Those who suffer from pica consume items that have non-nutritional value and this is the only Eating Disorder that can be diagnosed together with another eating disorder. A person with pica might eat paint chips, stones, paperclips, metal scraps and other objects which indeed can potentially lead to poisoning, brain damage, nutritional deficiencies, blockages in the digestive tracts, infections and tears in the lining of the oesophagus or intestines.

People with rumination disorder regurgitate food and then either chew it again, swallow it or spit it out. People with this disorder might manage to hide it and they may experience guilt and shame. Some symptoms include repeated regurgitation of food, weight loss, bad breath and tooth decay, indigestion and stomach aches.

Avoidant/Restrictive Food intake disorder entails a broad set of eating disorder behaviours. The person refuses to eat a food item, however, not because of physical limitations. Although similar to anorexia in terms of intense restrictions on the amount and type of food one eats, people with ARFID are not preoccupied with how they look, their shape or their size. Someone with ARFID consumes little calories for their bodies to work properly which leads to weight loss, dizziness, trouble concentrating, weakened immune system, feeling cold and low iron and thyroid levels. Other symptoms might involve shame or difficulty eating around others, fears of choking and dressing in several layers to hide weight loss or retain heat. Anxiety disorders, those on the spectrum of autism, and ADHD can also be linked to ARFID.

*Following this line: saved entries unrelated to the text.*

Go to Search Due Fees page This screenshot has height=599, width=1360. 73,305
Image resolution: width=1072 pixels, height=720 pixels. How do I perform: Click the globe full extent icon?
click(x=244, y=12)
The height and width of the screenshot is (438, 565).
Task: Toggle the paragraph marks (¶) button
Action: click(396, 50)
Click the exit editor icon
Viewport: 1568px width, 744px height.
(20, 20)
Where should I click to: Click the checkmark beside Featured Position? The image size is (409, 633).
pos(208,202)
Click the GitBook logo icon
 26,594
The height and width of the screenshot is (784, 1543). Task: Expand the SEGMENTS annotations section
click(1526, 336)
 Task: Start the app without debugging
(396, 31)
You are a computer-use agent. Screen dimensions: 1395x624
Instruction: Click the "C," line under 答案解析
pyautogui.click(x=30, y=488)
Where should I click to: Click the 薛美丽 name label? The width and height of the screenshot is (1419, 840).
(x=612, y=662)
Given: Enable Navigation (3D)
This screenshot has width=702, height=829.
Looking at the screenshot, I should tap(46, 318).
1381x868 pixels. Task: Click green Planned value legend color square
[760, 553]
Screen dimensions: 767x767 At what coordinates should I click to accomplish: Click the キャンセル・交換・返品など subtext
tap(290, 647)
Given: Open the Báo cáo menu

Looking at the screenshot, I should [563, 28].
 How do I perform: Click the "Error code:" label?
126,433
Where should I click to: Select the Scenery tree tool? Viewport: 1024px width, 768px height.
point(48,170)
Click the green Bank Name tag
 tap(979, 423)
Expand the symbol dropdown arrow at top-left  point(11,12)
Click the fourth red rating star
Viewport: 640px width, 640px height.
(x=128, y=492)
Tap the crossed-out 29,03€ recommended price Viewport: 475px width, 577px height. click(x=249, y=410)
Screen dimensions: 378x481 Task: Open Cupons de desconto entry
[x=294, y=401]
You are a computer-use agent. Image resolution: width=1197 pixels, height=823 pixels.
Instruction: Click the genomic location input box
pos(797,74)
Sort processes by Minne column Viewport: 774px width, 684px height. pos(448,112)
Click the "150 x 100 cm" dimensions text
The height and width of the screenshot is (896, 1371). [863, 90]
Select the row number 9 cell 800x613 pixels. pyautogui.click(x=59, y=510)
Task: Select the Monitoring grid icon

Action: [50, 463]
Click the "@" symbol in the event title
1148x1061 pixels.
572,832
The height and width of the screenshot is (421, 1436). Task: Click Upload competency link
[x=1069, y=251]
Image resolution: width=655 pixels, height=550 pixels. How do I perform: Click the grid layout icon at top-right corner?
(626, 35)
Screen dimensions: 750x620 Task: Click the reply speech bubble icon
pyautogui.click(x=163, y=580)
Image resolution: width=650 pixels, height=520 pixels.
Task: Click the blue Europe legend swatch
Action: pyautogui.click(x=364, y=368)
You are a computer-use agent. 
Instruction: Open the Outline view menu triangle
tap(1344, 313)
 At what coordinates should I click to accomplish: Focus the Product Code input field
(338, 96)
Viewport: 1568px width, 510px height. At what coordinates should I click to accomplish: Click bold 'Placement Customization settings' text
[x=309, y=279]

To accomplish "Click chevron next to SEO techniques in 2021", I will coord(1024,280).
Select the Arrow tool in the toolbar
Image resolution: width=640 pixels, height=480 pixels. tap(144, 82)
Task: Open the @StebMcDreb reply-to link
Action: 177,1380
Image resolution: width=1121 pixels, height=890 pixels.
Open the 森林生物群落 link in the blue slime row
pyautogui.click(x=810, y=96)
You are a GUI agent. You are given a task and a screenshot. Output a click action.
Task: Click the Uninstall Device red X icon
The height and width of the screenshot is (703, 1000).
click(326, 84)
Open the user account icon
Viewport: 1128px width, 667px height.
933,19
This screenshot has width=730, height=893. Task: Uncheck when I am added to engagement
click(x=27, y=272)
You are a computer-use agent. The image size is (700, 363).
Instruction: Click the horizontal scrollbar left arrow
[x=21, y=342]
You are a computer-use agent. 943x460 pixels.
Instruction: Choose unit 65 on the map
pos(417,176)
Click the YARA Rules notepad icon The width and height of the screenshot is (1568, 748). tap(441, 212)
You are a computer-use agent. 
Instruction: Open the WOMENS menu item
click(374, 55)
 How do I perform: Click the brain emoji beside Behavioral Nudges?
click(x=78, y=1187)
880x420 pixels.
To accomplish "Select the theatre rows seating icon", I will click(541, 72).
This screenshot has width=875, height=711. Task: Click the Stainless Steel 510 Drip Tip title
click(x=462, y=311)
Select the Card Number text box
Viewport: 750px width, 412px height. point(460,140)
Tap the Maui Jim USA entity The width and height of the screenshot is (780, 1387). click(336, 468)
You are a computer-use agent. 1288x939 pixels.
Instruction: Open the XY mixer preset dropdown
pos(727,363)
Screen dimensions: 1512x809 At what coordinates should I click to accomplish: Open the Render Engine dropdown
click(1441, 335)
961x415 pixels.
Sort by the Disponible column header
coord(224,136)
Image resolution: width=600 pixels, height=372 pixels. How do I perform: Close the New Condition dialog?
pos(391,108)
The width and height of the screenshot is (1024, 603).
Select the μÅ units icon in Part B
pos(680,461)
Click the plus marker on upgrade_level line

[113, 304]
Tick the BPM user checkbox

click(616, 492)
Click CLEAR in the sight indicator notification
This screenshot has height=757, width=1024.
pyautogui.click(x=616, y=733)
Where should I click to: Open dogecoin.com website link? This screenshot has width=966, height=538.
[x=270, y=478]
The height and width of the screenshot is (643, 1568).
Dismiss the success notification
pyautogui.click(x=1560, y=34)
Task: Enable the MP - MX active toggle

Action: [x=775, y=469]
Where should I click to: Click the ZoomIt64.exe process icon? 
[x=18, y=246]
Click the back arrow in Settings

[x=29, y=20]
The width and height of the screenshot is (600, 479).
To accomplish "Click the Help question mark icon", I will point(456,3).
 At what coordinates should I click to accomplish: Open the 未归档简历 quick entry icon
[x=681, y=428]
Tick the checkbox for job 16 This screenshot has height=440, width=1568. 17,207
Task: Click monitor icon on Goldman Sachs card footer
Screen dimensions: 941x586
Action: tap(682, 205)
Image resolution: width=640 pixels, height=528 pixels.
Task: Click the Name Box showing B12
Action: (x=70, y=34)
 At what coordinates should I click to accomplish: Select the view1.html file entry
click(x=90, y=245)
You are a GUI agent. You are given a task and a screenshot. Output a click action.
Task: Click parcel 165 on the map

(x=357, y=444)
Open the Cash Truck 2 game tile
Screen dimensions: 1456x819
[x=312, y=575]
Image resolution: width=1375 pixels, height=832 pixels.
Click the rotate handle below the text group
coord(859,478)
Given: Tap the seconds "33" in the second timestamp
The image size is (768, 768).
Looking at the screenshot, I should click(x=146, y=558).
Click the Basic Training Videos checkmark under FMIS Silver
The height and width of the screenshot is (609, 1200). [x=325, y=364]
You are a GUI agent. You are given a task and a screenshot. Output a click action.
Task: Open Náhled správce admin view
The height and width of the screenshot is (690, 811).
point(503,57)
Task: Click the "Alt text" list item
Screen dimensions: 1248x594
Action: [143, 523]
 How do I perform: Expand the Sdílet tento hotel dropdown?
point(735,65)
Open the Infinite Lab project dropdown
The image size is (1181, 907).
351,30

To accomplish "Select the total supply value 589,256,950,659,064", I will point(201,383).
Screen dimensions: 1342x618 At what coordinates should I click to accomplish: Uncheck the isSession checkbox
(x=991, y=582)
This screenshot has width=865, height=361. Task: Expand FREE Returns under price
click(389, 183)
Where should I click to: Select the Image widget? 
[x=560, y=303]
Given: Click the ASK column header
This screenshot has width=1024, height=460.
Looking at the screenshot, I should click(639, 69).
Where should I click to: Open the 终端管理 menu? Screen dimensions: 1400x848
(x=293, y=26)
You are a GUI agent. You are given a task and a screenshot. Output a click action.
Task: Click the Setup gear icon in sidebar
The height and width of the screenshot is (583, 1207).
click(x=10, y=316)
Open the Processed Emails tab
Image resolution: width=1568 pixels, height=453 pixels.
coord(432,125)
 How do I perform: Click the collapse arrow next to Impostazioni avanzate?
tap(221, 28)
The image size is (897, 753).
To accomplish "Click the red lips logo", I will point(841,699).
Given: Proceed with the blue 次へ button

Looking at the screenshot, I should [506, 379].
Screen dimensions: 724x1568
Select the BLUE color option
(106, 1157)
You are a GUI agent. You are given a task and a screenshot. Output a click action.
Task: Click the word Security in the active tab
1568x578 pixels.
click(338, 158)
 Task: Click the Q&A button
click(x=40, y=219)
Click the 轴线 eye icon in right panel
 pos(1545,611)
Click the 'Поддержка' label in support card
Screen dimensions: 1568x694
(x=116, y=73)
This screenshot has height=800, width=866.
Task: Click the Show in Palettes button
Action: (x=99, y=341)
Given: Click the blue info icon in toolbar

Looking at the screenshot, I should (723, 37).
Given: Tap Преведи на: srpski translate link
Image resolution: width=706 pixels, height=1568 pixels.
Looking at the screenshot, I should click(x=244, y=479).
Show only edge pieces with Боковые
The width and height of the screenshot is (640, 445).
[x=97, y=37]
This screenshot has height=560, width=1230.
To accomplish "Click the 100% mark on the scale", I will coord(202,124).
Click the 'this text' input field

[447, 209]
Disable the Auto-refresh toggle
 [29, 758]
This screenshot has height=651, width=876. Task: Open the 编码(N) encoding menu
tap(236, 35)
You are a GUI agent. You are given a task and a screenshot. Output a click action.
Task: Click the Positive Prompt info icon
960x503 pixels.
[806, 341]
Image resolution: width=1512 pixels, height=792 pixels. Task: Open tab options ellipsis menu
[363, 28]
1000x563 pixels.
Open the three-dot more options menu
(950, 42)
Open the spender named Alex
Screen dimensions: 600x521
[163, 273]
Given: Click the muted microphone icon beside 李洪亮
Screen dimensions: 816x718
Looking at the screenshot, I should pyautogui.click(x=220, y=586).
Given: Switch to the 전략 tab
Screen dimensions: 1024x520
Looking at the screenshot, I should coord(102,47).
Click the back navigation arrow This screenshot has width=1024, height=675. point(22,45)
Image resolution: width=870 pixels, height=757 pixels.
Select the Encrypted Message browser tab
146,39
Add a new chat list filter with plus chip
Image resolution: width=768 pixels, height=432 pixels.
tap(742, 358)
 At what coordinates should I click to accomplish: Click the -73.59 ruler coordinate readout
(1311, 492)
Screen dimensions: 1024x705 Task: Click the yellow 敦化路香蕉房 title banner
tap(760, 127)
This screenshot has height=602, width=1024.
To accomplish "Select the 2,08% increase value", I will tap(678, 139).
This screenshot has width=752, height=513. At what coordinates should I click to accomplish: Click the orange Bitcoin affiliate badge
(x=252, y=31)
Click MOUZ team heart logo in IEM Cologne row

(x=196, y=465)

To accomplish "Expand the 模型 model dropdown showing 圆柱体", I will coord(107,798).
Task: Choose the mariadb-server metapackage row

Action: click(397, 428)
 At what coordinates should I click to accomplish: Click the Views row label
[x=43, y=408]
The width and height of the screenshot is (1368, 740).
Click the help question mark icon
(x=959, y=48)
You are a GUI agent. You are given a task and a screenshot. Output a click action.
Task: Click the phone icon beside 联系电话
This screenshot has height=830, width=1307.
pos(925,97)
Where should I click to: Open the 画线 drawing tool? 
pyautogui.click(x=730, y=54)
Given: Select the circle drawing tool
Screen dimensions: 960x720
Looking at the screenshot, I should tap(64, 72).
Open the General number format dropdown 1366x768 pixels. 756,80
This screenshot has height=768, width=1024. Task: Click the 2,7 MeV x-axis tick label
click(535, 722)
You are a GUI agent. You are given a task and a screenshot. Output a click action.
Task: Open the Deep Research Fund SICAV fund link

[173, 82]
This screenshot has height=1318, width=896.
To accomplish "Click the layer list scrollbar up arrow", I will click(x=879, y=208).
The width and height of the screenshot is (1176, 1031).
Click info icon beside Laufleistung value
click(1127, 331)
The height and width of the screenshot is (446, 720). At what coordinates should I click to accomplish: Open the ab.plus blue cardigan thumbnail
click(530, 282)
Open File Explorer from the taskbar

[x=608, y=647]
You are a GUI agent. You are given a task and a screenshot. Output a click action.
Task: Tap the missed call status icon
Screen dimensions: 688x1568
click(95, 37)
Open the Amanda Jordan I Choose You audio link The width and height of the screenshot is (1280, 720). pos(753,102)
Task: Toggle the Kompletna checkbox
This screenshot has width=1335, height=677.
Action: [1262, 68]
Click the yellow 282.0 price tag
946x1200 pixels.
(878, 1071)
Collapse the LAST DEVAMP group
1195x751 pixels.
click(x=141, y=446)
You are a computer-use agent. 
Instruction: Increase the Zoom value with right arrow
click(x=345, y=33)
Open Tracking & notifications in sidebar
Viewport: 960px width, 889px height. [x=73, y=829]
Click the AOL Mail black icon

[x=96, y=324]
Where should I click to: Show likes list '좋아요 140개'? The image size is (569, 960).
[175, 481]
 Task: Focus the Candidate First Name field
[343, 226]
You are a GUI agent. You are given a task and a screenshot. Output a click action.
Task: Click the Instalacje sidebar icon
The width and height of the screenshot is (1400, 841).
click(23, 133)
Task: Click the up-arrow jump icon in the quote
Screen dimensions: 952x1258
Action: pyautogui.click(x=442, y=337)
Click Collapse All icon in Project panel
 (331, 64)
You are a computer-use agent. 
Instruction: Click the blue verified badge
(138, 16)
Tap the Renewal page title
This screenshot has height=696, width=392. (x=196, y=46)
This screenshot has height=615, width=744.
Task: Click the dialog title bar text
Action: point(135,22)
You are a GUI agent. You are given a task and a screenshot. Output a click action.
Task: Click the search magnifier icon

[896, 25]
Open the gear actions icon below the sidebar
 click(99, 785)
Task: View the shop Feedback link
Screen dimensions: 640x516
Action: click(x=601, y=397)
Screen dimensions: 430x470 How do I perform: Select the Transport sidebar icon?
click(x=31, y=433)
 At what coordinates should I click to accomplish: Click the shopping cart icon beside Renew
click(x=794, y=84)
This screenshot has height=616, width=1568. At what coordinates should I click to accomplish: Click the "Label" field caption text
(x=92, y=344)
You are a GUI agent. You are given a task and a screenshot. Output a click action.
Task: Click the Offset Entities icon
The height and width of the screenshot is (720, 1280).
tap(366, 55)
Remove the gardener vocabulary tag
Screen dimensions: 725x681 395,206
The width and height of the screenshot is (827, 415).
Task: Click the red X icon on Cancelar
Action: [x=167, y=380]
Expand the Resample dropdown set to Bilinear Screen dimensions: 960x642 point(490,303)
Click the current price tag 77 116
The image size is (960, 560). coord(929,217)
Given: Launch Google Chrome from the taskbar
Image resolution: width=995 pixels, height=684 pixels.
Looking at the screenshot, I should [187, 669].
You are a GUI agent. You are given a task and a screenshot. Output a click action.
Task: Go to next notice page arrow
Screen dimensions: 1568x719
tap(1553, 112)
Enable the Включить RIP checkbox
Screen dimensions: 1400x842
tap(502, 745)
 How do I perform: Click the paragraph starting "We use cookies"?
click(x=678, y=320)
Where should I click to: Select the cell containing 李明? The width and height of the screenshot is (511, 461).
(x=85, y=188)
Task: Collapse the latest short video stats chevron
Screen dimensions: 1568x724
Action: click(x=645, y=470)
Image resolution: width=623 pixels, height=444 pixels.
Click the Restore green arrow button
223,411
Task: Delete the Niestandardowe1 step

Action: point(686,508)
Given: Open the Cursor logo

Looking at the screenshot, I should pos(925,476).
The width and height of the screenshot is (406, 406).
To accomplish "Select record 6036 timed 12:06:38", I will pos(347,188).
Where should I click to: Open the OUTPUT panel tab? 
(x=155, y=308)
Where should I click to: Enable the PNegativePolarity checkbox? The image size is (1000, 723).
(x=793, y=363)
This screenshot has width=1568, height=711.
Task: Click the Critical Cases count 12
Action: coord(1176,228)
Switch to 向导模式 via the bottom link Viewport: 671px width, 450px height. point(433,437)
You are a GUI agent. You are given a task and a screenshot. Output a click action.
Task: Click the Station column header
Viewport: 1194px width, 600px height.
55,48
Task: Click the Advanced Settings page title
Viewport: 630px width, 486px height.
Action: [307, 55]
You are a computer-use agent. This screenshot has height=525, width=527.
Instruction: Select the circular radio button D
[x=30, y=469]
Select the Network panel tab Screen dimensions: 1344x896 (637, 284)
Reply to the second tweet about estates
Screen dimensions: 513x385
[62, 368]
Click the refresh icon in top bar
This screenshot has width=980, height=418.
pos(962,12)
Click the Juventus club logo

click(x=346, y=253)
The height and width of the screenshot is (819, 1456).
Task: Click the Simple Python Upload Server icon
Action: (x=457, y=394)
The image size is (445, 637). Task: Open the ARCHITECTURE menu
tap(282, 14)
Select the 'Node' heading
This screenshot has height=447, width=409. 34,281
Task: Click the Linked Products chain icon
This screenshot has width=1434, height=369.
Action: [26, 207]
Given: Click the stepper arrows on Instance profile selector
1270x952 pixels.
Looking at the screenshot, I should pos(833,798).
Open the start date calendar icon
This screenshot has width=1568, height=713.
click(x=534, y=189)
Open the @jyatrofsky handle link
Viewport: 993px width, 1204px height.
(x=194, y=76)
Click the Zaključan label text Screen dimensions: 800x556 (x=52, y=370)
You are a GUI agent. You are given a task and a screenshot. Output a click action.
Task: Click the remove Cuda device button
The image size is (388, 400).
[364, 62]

The most known eating disorder is anorexia nervosa which manifests itself by intense fear of gaining weight which most often leads to starvation. Although the person might lose a lot of weight and look thin and malnourished, there is still a perception that they are overweight. This disorder often develops during puberty and the majority of suffers are female. Psychological, environmental and social factors can contribute to the development of anorexia. The sufferer beliefs that life would be much better if they were thinner. Self-esteem is based on how your body looks, might lead to insomnia and a relentless obsession over weight gain. Other signs include excessive worrying about food, dieting and calories, excessive exercise, no interest in social activities, lie about how much food has been eaten and avoiding eating in public.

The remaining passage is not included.